Task instructions |
All lines from the one with "Viewport: 856px width, 378px height." through the final line of the records below must be written out exactly, with no other text.

Data for this exercise |
------------------------

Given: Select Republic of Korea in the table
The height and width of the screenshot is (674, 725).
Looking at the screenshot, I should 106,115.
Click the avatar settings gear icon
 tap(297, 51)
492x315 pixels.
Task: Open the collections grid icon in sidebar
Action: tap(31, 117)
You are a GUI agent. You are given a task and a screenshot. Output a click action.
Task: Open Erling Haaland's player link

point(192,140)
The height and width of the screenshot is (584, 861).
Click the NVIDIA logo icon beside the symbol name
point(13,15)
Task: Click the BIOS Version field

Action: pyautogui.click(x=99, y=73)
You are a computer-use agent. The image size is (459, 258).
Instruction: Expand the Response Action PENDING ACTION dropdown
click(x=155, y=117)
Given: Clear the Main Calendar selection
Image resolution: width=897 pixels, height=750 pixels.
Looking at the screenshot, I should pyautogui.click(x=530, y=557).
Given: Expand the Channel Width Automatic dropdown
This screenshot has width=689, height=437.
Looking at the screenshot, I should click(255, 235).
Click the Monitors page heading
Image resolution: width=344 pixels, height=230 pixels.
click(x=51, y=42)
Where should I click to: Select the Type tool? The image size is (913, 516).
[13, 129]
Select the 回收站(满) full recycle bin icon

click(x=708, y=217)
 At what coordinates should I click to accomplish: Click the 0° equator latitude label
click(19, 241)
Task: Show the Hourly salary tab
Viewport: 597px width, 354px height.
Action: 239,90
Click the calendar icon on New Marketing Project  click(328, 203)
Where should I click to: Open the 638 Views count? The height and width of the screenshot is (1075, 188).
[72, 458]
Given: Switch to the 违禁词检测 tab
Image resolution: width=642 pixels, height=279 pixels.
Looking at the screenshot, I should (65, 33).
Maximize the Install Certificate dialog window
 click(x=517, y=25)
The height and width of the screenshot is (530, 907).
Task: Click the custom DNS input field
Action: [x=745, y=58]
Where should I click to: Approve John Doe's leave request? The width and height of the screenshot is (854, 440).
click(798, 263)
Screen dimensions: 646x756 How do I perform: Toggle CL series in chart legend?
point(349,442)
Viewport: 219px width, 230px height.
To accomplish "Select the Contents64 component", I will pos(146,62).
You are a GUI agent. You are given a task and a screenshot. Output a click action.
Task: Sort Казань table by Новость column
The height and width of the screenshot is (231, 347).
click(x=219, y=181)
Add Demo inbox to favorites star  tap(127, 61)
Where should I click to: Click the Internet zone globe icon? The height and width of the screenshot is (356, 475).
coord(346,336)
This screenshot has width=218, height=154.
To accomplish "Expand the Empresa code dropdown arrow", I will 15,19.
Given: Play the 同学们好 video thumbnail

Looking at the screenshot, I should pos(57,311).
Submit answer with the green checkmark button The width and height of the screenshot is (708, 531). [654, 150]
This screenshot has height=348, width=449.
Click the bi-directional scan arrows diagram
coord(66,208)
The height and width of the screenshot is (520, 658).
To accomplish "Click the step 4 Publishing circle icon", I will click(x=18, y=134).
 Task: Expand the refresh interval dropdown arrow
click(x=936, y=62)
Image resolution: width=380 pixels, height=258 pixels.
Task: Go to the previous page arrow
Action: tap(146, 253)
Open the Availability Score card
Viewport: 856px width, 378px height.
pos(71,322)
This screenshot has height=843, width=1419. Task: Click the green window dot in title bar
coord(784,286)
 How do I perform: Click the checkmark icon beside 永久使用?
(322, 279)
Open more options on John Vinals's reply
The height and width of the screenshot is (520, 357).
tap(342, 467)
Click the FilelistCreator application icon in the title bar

------------------------

Reply |
Viewport: 856px width, 378px height.
pos(71,322)
This screenshot has height=843, width=1419. Task: Click the green window dot in title bar
coord(784,286)
 How do I perform: Click the checkmark icon beside 永久使用?
(322, 279)
Open more options on John Vinals's reply
The height and width of the screenshot is (520, 357).
tap(342, 467)
Click the FilelistCreator application icon in the title bar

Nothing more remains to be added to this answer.